Some of the words, when directed against others as insults, are purely invectives, and their inclusion makes sense: “man-eater,” “mad dog,” “Pakistani agent,” “psychopath,” “nitwit” and so on. Similar Hindi words include “chutiya”—moron—“harami”—bastard—“bhadua”—pimp. The word “balatkari,” or rapist, has been recorded as having been used eight times in the various assemblies of the country.
But the presence of other words in the book is perplexing. “Honesty” has been declared unparliamentary in multiple instances. One cited comment, expunged from the Lok Sabha record, reads, “Honesty is no where near the mark as far as these gentlemen opposite are concerned.” “Speech” made its way into the book when one member described another’s address as “pro-American speech.”
Thus, what is deemed unparliamentary can often be arbitrary. “I think the situation is extremely confused,” Mani Shankar Aiyar told us at his Jangpura residence. The Congress politician is frequently accused of having used unparliamentary language. “I have rarely made a speech either in the Lok Sabha or in the Rajya Sabha when the chairman hasn’t felt obliged to expunge at least half a dozen words,” he said. Once, when Arun Jaitley kept interrupting him, he described the actions as an “orgy of disruption,” and the words were expunged. “Had I meant ‘sexual orgy,’ I could understand it being deleted,” he said.
Aiyar added that a “lot of words that are used freely in Hindi are not allowed in English, like sometimes there are words in English that are not allowed in Hindi.”
In October, we met the parliamentarian Sitaram Yechury at the Delhi office of his party, the Communist Party of India (Marxist), or CPM. According to Yechury, “whenever an opponent is grilled to the wall, one standard recourse that is taken to is pick up some word that I have used and say that it is unparliamentary.” This happened once when he argued in the parliament that the Rajya Sabha can act as a check on the Lok Sabha. “I said Lok Sabha cannot exercise its tyranny of the majority,” he said. “They objected that the word ‘tyranny’ is unparliamentary.”
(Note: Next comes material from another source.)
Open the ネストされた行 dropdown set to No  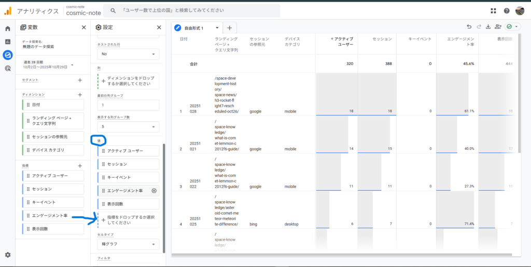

Yechury said that Unparliamentary Expressions “is not of great relevance today,” because many of its expressions are “from the colonial era.” It is very unscientific, he said, to censor based on standards that were considered unparliamentary one century ago. “Forty years ago, if you would say I was at a gay party, it would have meant gaiety. Today if you say so, the contexts are changing.”
Aiyar brought up the objection to the word “fascist,” which has been expunged at least eight times, according to the book. He said it was the British who first declared the word unparliamentary. But for the modern Indian state, he argued, “we didn’t fight in the Second World War and we were not invaded by slobs claiming to be fascists,” he said. “I see no reason ‘fascism’ or ‘fascist’ could not be used in our country.”
Santa Kumar, a former BJP MP, disagreed. “The word ‘fascist’ has a specific meaning, and the meaning is not considered good. So the tradition of prohibiting its use should continue,” he told us over the phone.
At the end of my interview with Aiyar, we asked him if a particular parliamentarian would be a good interviewee on this subject. He promptly replied that the person is discreet, and “the most colourless human being I have seen.” And the word “colourless,” he dead-panned, is unparliamentary.